Data were collected in a prospective multicenter observational study in 6 spine centers (AO Spine Knowledge Forum Degenerative, DegenPRO, Clinical trials identifier: NCT02802033), focusing on the treatment of degenerative spinal conditions. The study was registered and evaluated by each participating center at the local ethics committee and institutional review board (Halle, Germany: 59/16; Murnau, Germany: mb20055, Bologna, Italy: 12944, Los Angeles, USA: 17-23094, New York (NYL), USA: IRB-AAAR6291, New York (NYM), USA: IRB-18-00012). Each patient signed a patient consent form after being informed about the study.

In the current study patients with spinal stenosis and surgical decompression without fusion at 1 or 2 levels were included. The diagnosis of lumbar spinal stenosis (LSS) was primarily based on a clinical assessment of characteristic symptoms, including activity-dependent neurogenic claudication with limited walking distance, and, in some cases, neurological deficits such as paresthesia or limb weakness. The decision regarding diagnosis and treatment was therefore primarily guided by the patient’s reported level of discomfort and functional impairment, rather than relying solely on imaging-based grading of stenosis severity. Only patients with lumbar spinal stenosis who were ambulatory prior to surgery and exhibited clinical symptoms consistent with stenosis were included in this study. Patients with instability or structural abnormalities that required stabilization via fusion were excluded to minimize the potential impact of coexisting pathologies on the study outcomes.

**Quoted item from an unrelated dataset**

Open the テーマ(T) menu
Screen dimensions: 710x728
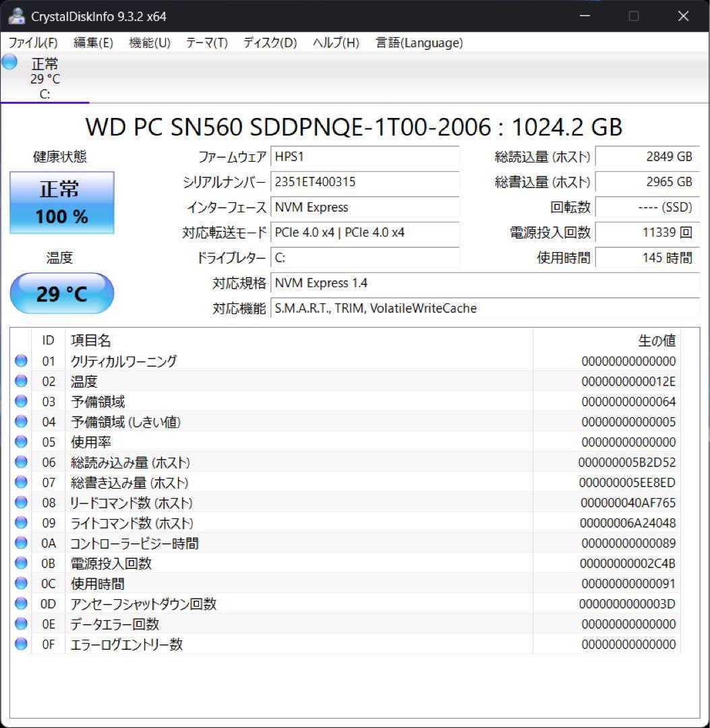point(206,42)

Additional exclusion criteria: Patients who underwent any fusion surgery; Recent history of substance abuse (ie, recreational drugs and alcohol) that would preclude reliable assessment; Pregnancy or women planning to conceive within the registry period.

Patients with spine deformity in the thoracic or lumbar spine that require long fusion (>4 levels); Patients having surgery for traumatic spine injuries (patients with previous unrelated spine trauma will not be excluded); Patients with spine infection or malignancy; Patients who didn’t received surgical treatment.

Patient’s demographics, symptom’s severity and their duration, pre-operative spine treatments were assessed. Smoking status, the Charlson Comorbidity Index (CCI) and the work status were collected. ¹⁶

Patients were evaluated at 4 time points: pre-operatively (baseline), after surgery during the hospital stay (treatment) and 6- and 12-month (FU1, FU2) after surgery. Intra- and post-surgical side adverse events, non-surgical side adverse events, surgery time and length of hospital stay were recorded. If AE required treatment, the treatment and the impact on patients’ health was categorized in the following 6 categories:

I. no treatment required, no long-term effect

As primary outcome variables the patients’ back pain (NRS-BP) and leg pain (NRS-LP) were used. Pain was evaluated using numeric rating scales from 0 to 10 for pain.

As secondary outcome variables the following patient related outcome measures were used: pain related functional disability using the Oswestry-disability Index (ODI), health status and subjective health status (EQ5D index value and EQ5D-VAS) and the mental and the physical scales of the SF36 (SF36-MSC, SF36-PSC).^17-19

The surgical approach relieving the spinal compression consists primarily of an interlaminar fenestration. A paraspinous cut is set above the involved level(s), the muscles are retracted along the fiber structure to minimize the trauma and post-operative pain. The laminotomy or laminectomy is then performed. Using a microscope, the ligamentum flavum and bony attachments (osteophytes) were removed. When addressing more than 1 degenerated level surgically, the slalom technique was used in order to distribute the damage and reduce possible instabilities: the consecutive operated segments are reached from opposite paraspinous sides. ²⁰ Finally, the spinal canal is checked for sufficient decompression and the soft tissues and skin layers are closed in layers.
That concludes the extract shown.